==== Records to process
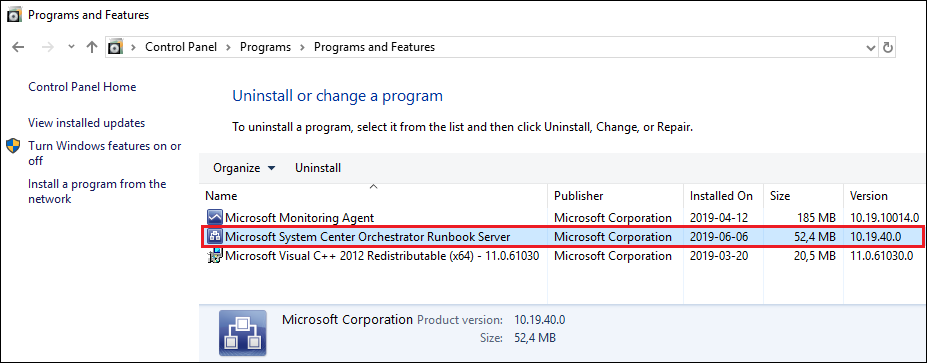Click the shield icon beside Turn Windows features
The image size is (927, 363).
click(x=13, y=146)
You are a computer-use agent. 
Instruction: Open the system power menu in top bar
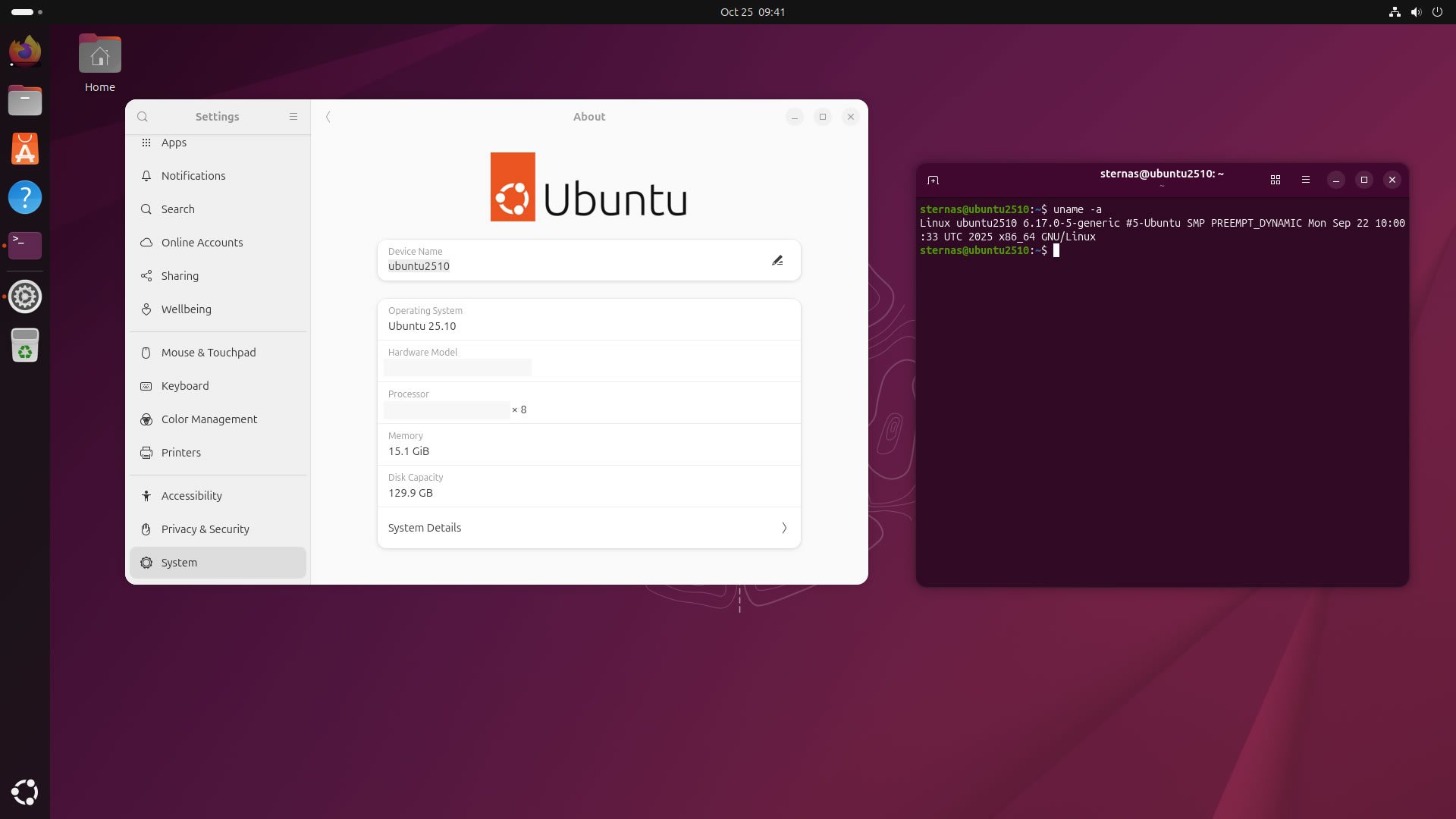[1437, 12]
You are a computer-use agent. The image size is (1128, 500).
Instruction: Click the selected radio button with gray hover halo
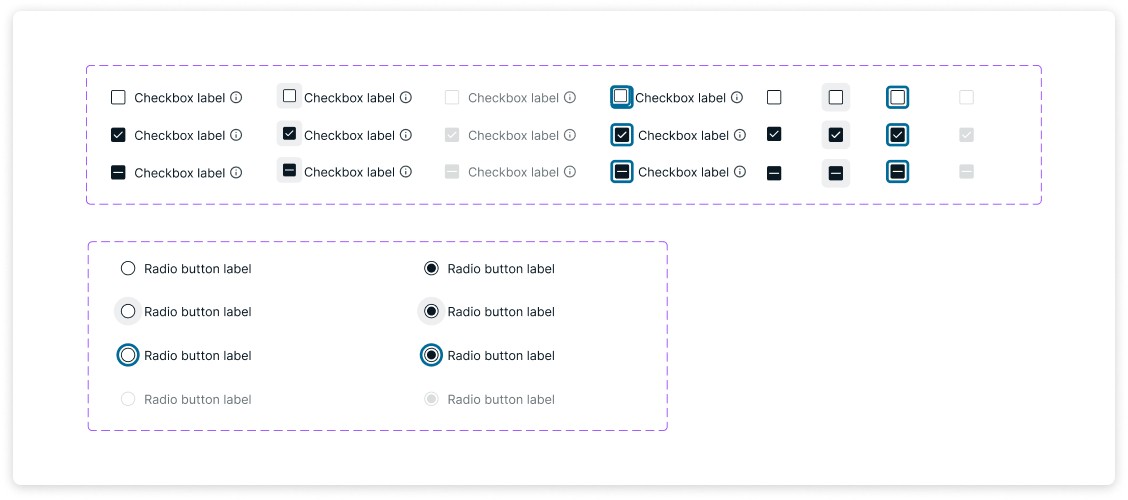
========
> **Task goal**
Output every line of the entries above as a Markdown table with two columns, No. and Text, numbering the rows in order and skipping blank lines. Leave out the pictures.

> **Task output**
| No. | Text |
|---|---|
| 1 | Click the shield icon beside Turn Windows features |
| 2 | The image size is (927, 363). |
| 3 | click(x=13, y=146) |
| 4 | You are a computer-use agent.  |
| 5 | Instruction: Open the system power menu in top bar |
| 6 | [1437, 12] |
| 7 | You are a computer-use agent. The image size is (1128, 500). |
| 8 | Instruction: Click the selected radio button with gray hover halo |